Konu üzerinde uzun zamandır konuştuklarını ve sermaye kazançlarını enflasyona endeksleyerek vergileri indirebileceklerini söyledi. Trump’ın bu açıklamalarının ardından ABD borsalarında işlem gören hisse senetlerinde düşüş oldu.
Dow Jones Endeksi, gün içerisinde 26.160,12 puana kadar tırmandıktan sonra kapanışı yüzde 0,66 ekside 25.962,44 puandan yaptı.Trump, hafta sonu Çin ile ticaret konusunda görüşmelerin oldukça iyi gittiğini fakat bir anlaşma için yeterince hazır olmadıklarını söyledi. Bu sözler hisse senetleri üzerinde pozitif etki yaratmış ve iki gündür yükseliş görülmüştü.
Ancak dün Beyaz Saray’da yaptığı açıklama hisselerdeki yükselişi durdurdu. S&P 500 Endeksi günü yüzde 0,79 düşüşle 2,900.51 puandan tamamladı. Gün içinde 8.010,58 puana kadar tırmanan Nasdaq Bileşik Endeksi ise kapanışta yüzde 0,68’lik düşüş sergileyerek 7.948,56 puana kadar geriledi.
Trump’ın endeksleme konusundaki açıklamaları, ABD ekonomisi için öngörülen resesyon endişesini daha da artırdı.Başkan Trump sermaye kazançlarının enflasyona endekslenip, vergilerin düşürülmesi kararını bizzat kendisinin verebileceğini aktardı. Böyle bir adımın herkesi memnun edeceğini söyledi. Fakat Vergi Vakfı, böyle bir adımın ekonomiyi destekleme konusunda çok da fazla etkisi olmayacağını düşünüyor.

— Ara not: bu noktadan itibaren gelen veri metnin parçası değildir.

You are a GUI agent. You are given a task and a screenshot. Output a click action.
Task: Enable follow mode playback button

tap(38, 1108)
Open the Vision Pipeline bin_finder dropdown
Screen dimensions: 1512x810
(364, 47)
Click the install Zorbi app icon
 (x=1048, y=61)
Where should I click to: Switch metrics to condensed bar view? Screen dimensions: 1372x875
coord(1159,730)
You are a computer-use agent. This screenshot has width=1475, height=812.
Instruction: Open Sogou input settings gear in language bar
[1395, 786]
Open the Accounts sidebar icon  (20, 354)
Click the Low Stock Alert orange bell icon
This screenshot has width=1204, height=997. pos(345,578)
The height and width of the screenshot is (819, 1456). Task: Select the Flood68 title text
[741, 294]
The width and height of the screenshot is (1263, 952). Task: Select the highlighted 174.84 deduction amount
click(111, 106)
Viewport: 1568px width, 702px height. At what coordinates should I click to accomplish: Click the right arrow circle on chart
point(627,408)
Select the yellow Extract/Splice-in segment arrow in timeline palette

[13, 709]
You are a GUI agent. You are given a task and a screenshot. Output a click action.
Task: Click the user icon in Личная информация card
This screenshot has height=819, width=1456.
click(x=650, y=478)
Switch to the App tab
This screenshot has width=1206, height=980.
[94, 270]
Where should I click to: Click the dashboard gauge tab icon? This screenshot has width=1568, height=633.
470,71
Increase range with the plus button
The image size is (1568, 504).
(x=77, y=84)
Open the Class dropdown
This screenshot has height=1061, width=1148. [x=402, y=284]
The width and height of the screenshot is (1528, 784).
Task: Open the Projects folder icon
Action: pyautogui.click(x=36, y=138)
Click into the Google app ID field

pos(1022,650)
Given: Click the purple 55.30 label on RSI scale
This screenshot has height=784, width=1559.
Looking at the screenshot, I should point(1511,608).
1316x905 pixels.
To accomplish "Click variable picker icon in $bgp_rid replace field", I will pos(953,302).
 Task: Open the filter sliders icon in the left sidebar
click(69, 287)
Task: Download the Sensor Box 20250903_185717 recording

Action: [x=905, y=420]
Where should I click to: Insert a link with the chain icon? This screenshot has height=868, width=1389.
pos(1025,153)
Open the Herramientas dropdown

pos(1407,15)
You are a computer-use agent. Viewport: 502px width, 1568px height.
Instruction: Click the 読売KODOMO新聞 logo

Söz konusu açıklamalar ülke ekonomisi için gündeme gelen resesyon endişesinin ardından yapıldı. Öte yandan birçok ekonomist önümüzdeki bir yıl içerisinde resesyon ihtimalini %35 olarak görüyor. Pacific Investment Management Co. Küresel Kredilerden Sorumlu Baş Yatırım Yetkilisi Mark Kiesel ise para politikalarının sınırları olduğunu ve küresel ekonomide yavaşlama olduğunu belirterek, çok önemli riskler olduğunu söyledi.
Francisco FED Başkanı Mary Daly de ABD ekonomisi için yakın zamanda resesyon ihtimali görmeyen isimlerden oldu.Daly, dün yaptığı konuşmada, son dönemde açıklanan verilerin ekonomide bir ivme olduğunun göstergesi olduğunu, bu nedenle de resesyona yönelmiş görünmediğini aktardı. Ticaret belirsizliği ve küresel büyümedeki yavaşlama gibi önemli sorunların göz ardı edilmemesi gerektiğini söyleyen Daly, “Bu nedenle yakından izlediğim durum, piyasalardaki havanın verilerden ayrılarak resesyonun korkusunu kendi kendini besleyen bir hale getirip getirmemesi” ifadesine yer verdi.